Hamburg. Der HSV bereitet sich in Rotenburg auf das Saisonfinale vor. Ein bewährtes Mittel, um die angeschlagene Psyche wiederaufzurichten.

Pause. Nach etwa 45 Minuten unterbrach Markus Gisdol das Training am Mittwoch und holte sich seine Profis zusammen. Ein Kreis, intensive Ansprache, alle hörten zu. Jedenfalls sah es so aus. Ein Vorgeschmack auf das, was die Spieler von diesem Donnerstag an bis Sonnabend in Rotenburg (Wümme) erwartet: viele Gespräche. Und etwas Fußball.

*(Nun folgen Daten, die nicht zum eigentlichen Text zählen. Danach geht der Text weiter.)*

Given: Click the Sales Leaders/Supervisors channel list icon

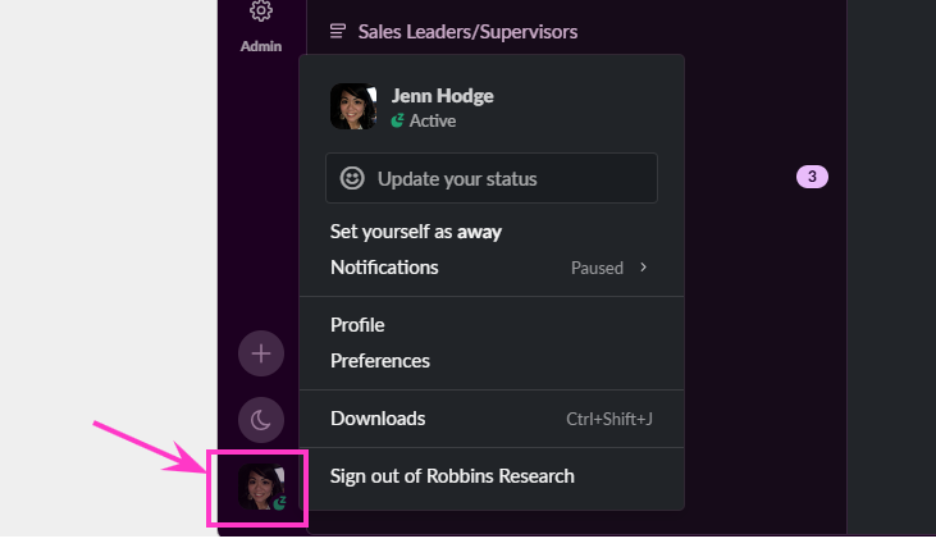Looking at the screenshot, I should click(338, 31).
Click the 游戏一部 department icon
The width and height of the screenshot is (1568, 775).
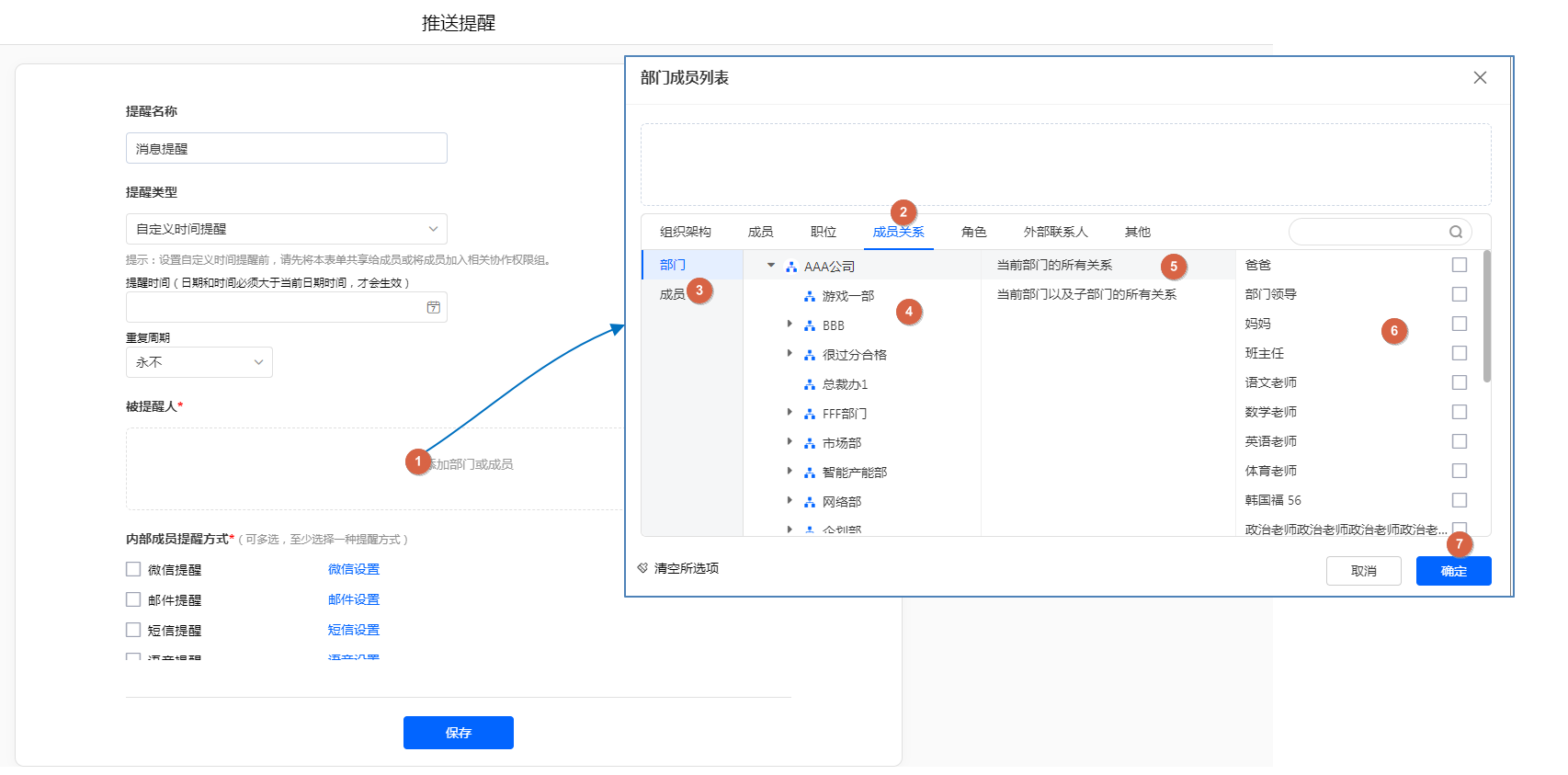(x=810, y=296)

Nun ist es also wieder so weit. Mit einem Kurztrainingslager will der HSV vor den drei letzten Spielen der Saison 2016/17 den Abwärtstrend stoppen. „Wir wollen alles andere ausblenden“, begründete Sportchef Jens Todt die Maßnahme. Die Partie gegen den direkten Kontrahenten Mainz 05 am Sonntag (15.30 Uhr/Sky und Liveticker bei abendblatt.de) hat Endspielcharakter.

Klassenerhalts-Camps sind Klassiker

Dass es nun Rotenburg wurde, war zwar auch der Belegung der Sportschulen in Barsinghausen und Malente geschuldet, kann aber durchaus als gutes Omen gewertet werden. Vor zwei Jahren begann der damals neue Trainer Bruno Labbadia genau hier seine am Ende doch noch erfolgreiche „Mission impossible“ der HSV-Rettung.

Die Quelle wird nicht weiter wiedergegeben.